E sulla stessa pagina il “retroscena” di Jacopo Jacoboni: “Quei parlamentari M5S tentati dal no. I cinque stelle e il canale col Vaticano”, “Le visite di Di Battista, Morra e Lombardi da Becciu e Fisichella. I renziani: attenti, alcuni grillini possono affondare il ddl”.

La Repubblica intervista il senatore cattolico Dem Giorgio Tonini, che dice, a proposito della presa di posizione di Angelino Alfano di votare a favore del disegno di legge se si elimina l’articolo sulle adozioni: “L’offerta di Ncd è un fatto nuovo, ma non c’è vincolo di maggioranza”. Spiega: “E’ un fatto nuovo che i centristi dicano ‘votiamo la legge, a condizione…’ Avevano sempre affermato che non andava bene in nessuna sua parte”. E’ rischioso per la maggioranza far passare la legge con una maggioranza Pd-M5S? Tonini: “Questo è un provvedimento parlamentare, non rientra negli accordi di governo”.

“Definire il Family Day reazionario e’ assolutamente improprio. Su come regolare le questioni della vita non si puo’ applicare la coppia progresso-reazione. Quella

folla esprime un modo di vedere la famiglia che appartiene a una

vasta parte della società italiana”, dice al Corriere della Sera, Giuseppe Vacca, presidente della Fondazione istituto Gramsci. “Io -dice- penso che sia un bene che la legge sulle unioni civili passi. Ma si deve risolvere il nodo della stepchild adoption: trovo fondate le osservazioni di chi dice che puo’ essere un modo surrettizio per introdurre la maternità surrogata, l’utero in affitto”.

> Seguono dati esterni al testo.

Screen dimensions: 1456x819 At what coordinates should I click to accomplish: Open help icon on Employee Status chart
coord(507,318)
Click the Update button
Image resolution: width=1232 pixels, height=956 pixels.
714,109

Su La Stampa, intervista il segretario generale della Cei Monsignor Nunzio Galantino: “Basta con questo strabismo. Le famiglie tradizionali sono quelle da difendere di più”, “Family day? Giornata positiva”. Dice Galantino: “Comincio da una banalità che sembra ignorata: le famiglie composte da padre, madre e figli sono assolutamente maggioritarie rispetto ad altre forme di convivenza. Dinanzi a questa realtà è ovvio chiedersi: ma quanto investono i nostri governanti per tenere viva e produttiva questa realtà?”.